▶ [PROBLEM SET]:
a – Write out the BPI meeting notice again, starting at "Shareholders having at" and ending at "law and hereunder.", with "Record Date" replaced by "Reference Date".
b – Using the BPI meeting notice, answer these questions:
(i) What is the address of the Bank's registered office?
(ii) At what time and on what date will the General Meeting be held?
(iii) For which term of office are the members of the governing bodies to be elected?

[Start TEXT EXTRACT]

This translation from the Portuguese original was made for the convenience of non-Portuguese speaking Shareholders only. For all intents and purposes, the Portuguese version shall prevail. BANCO BPI, S.A.

Public Company

Registered Office: Rua Tenente Valadim, no. 284, Porto

Share Capital: € 1 190 000 000

Registered at the Porto Commercial Registry

Under sole taxpayer reference number 501 214 534

ANNUAL GENERAL MEETING NOTICE OF ANNUAL GENERAL MEETING

At the request of the Board of Directors, notice is hereby given to the Shareholders of Banco BPI, S.A., (the "Bank") that a General Meeting will be held at Fundação Serralves Auditorium, at Rua D. João de Castro, no. 210, in Porto, at 10:00 a.m. on 23 April 2014, with the following agenda:

1. To resolve on the Directors' Report and individual and consolidated accounts of the Bank for the 2013 financial year; 2. To resolve on the proposed allocation of the result of the 2013 financial year; 3. To generally review Banco BPI's management and supervision; 4. To resolve on the ratification of the selection of the independent statutory auditor, resolved by the Board of Directors for the purpose of preparing a report on contributions in kind to be made under the capital increase to which item 5 herein refers; 5. To resolve on a capital increase up to € 113 849 649, to be carried out through contributions in kind, as well as on a subsequent amendment to paragraph 1 of Article 4 of the Articles of Association; 6. To elect the members of the governing bodies for the 2014/2016 term of office; 7. To elect the Remuneration Committee for the 2014/2016 term of office; 8. To resolve on the Remuneration Committee's statement concerning the remuneration policy of the members of the board of directors and the supervisory board; 9. To resolve on the acquisition and disposal of own shares. A) Attendance

Shareholders having at least one vote, at 00:00 hours (GMT) of the 5th trading day prior to the day of the Meeting (the "Record Date"), i.e., at 00:00 on 14 April 2014 are entitled to attend the General Meeting, provided that, for this purpose, they meet all other requirements to which their participation is subject, under the terms of the law and hereunder.
Shareholders entitled to vote and wishing to attend the General Meeting must send a notice in writing to the Chairman of the General Meeting and to the financial intermediary with which the securities account was opened and in which their shares are registered, informing of their intention to attend the Meeting, and for that purpose they may use the forms that are available, as from the date this Notice is published, at Banco BPI's registered office and on website www.ir.bpi.pt . As regards the notice addressed to the Chairman of the General Meeting, Shareholders may also use the online notice form available at www.ir.bpi.pt from the date this Notice is published.

[End TEXT EXTRACT]
[Start DATASET]

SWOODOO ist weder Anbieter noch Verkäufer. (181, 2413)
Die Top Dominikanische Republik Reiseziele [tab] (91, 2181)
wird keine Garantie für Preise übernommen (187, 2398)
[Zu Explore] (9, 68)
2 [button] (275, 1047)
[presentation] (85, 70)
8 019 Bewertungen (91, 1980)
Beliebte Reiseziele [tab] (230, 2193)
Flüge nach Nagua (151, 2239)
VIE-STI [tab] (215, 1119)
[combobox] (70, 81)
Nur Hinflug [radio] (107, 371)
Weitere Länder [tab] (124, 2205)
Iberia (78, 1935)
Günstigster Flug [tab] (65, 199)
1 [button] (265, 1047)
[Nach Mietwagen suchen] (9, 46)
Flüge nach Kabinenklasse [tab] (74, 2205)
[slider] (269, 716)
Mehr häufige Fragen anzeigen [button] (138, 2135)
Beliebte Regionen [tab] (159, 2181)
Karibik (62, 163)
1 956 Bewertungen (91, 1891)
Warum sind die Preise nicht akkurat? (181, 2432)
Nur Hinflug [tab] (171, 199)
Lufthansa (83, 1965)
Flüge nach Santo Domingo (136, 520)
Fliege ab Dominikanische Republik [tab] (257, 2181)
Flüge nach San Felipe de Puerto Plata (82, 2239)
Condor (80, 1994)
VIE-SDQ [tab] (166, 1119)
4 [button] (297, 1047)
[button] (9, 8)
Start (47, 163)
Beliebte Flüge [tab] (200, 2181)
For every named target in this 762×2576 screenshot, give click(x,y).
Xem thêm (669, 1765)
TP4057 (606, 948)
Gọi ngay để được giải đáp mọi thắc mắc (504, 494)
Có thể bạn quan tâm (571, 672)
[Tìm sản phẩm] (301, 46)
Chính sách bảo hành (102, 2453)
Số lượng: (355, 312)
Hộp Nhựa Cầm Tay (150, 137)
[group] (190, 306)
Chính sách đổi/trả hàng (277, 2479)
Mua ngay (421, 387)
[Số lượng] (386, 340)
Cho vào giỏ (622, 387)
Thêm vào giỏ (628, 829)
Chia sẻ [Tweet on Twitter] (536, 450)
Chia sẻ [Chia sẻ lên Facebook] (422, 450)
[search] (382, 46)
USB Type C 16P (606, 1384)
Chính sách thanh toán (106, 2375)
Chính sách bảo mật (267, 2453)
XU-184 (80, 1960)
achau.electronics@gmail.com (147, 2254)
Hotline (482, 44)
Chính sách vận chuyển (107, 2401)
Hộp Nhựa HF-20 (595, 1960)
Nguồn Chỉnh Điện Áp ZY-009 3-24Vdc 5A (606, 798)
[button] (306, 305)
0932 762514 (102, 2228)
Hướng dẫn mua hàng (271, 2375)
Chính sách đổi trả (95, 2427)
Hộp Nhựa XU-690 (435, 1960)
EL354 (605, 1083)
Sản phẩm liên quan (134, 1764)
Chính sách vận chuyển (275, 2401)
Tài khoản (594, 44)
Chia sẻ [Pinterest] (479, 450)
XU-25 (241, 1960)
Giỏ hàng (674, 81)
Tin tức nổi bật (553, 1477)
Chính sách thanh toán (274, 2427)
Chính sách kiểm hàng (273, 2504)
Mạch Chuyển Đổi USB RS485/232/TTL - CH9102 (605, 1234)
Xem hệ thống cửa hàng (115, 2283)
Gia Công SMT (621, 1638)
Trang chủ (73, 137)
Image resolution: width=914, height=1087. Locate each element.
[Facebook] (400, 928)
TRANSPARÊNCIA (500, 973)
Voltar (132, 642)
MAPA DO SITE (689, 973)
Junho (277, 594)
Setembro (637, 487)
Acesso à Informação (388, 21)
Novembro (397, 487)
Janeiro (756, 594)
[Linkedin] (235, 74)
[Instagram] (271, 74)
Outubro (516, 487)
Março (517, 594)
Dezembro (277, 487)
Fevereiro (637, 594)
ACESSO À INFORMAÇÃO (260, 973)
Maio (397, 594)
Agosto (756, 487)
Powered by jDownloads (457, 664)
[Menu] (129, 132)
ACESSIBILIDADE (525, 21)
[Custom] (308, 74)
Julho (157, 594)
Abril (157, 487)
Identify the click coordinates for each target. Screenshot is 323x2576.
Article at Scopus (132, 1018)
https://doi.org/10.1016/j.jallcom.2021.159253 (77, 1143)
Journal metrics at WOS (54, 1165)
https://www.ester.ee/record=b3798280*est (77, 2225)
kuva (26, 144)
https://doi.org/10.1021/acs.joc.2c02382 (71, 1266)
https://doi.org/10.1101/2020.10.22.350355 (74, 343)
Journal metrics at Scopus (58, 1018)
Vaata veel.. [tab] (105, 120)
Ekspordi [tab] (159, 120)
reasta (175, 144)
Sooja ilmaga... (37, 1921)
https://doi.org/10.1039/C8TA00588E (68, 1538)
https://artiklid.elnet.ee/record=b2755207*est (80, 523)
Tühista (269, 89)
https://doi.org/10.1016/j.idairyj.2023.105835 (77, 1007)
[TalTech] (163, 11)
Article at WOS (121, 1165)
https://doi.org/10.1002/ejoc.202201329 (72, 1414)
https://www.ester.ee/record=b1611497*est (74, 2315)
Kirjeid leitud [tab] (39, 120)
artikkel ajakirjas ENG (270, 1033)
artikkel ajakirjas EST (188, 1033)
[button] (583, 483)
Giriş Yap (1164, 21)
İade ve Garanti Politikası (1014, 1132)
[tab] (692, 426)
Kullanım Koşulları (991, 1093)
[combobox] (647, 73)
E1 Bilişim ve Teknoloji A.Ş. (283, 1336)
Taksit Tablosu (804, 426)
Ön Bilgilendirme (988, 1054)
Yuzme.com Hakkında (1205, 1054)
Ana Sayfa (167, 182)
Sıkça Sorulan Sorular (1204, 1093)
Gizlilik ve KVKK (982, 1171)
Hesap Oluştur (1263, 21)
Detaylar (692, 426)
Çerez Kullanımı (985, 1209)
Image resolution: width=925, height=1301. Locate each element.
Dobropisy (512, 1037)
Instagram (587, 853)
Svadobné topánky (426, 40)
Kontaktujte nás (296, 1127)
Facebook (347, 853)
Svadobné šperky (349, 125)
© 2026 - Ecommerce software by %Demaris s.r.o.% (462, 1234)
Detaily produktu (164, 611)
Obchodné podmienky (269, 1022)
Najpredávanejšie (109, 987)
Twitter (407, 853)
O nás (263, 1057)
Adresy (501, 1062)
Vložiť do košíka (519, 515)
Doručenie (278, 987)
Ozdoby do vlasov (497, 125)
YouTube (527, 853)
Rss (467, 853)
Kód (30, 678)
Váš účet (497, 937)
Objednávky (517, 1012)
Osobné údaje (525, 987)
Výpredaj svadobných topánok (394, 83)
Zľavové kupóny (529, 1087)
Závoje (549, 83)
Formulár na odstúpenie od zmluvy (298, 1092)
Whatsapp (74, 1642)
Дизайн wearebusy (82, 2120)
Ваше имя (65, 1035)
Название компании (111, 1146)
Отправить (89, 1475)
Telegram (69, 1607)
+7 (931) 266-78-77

[End DATASET]

▶ [SOLUTIONS BY TASK]:
a –
Shareholders having at least one vote, at 00:00 hours (GMT) of the 5th trading day prior to the day of the Meeting (the "Reference Date"), i.e., at 00:00 on 14 April 2014 are entitled to attend the General Meeting, provided that, for this purpose, they meet all other requirements to which their participation is subject, under the terms of the law and hereunder.

b –
(i) Rua Tenente Valadim, no. 284, Porto
(ii) At 10:00 a.m. on 23 April 2014
(iii) The 2014/2016 term of office